WHAT YOU WILL DO:
A. In the article about Mike Hart, what was the first thing Bo Schembechler said to him?
B. Please continue the article about Mike Hart, picking up after its final quoted line.

Undersized (5-9) junior has won over teammates and skeptics, run over (and around) opponents and become one of the nation's best tailbacks.

December 31, 2006|David Wharton | Times Staff Writer

The first thing Bo Schembechler said to him was: "You're not big enough to play football here."

Mike Hart was a hotshot recruit showing his mother around the Michigan campus when they crossed paths with the legendary former coach.

No handshake or hello. No welcome to college, son.

You're not big enough.

It was the sort of comment -- half-joke, half-challenge -- the late Schembechler was known for. And Hart recalls that day with a laugh that comes from a lifetime of being considered, well, not big enough.

"When you first get somewhere it's always, 'Oh, you're the little guy,' " Hart says. "You just have to prove them all wrong."

Prove them wrong by winning the tailback job as a freshman and leading the Big Ten Conference in rushing. Prove them wrong by coming back from an injury-plagued sophomore season to run for 1,515 yards this fall and finish fifth in the Heisman Trophy balloting.

Those are sizable credentials for a player who stands 5 feet 9 and weighs less than 200 pounds.

"Two inches," he says. "If I was 5-11, there would be no questions. Since I'm 5-9, I'm not supposed to be able to do this?"

DATASET CONTENT:
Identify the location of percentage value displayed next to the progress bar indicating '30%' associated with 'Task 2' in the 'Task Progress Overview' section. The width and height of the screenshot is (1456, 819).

PER-TASK OUTPUTS:
A. "You're not big enough to play football here."

B.
When Michigan takes the field Monday in the Rose Bowl, the USC defense will know better than to overlook Hart. Just listen to linebacker Oscar Lua talk about his low center of gravity -- in a good way.

"He won't go down on the first hit," Lua says. "He'll hurt you."

Big Ten opponents have expounded, at length, on Hart's other physical attributes. Thick legs. Extraordinary sense of balance. Iowa Coach Kirk Ferentz calls him "one of the best we have seen ... a heck of a football player."

But when Michigan teammates are queried on the subject, they mention something less corporeal. Despite Hart's cheeriness -- it seems he cannot go more than a few words without adding a quick laugh -- they say he is unceasingly determined.

"Size doesn't matter," says offensive tackle Jake Long, who stands almost a foot taller and is 100 pounds heavier. "His heart's big and his drive is big."

Which translates into more than rushing yards.

The last time Hart lost a fumble was in the Big Ten season opener -- of 2004. That makes 749 consecutive touches without a turnover.

And Michigan linemen say if they whiff on a pass rusher or let a blitzing linebacker fly through, Hart will pick him up.

"He'll lower his pads and knock someone down, hit with the best of them," Long says. "I'm sure they're surprised because I've been surprised by some of the blocks he's made."

Hart doesn't make a huge deal of it.

"I'm out there to win games," he says. "If that entails blocking, then I'm going to block my butt off."

Toughness has always been a large part of his repertoire. His left shoulder bears the tattoo of a baby girl, a 2-year-old sister who drowned when he was 10. Hart shrugs.

"That was hard," he says. "But you've got to live, man."

Growing up near Syracuse, N.Y., he played for a small high school -- of course -- with a winning tradition. By the time Hart left Onondaga Central, he had 47 consecutive 100-yard games and 204 touchdowns, both national records.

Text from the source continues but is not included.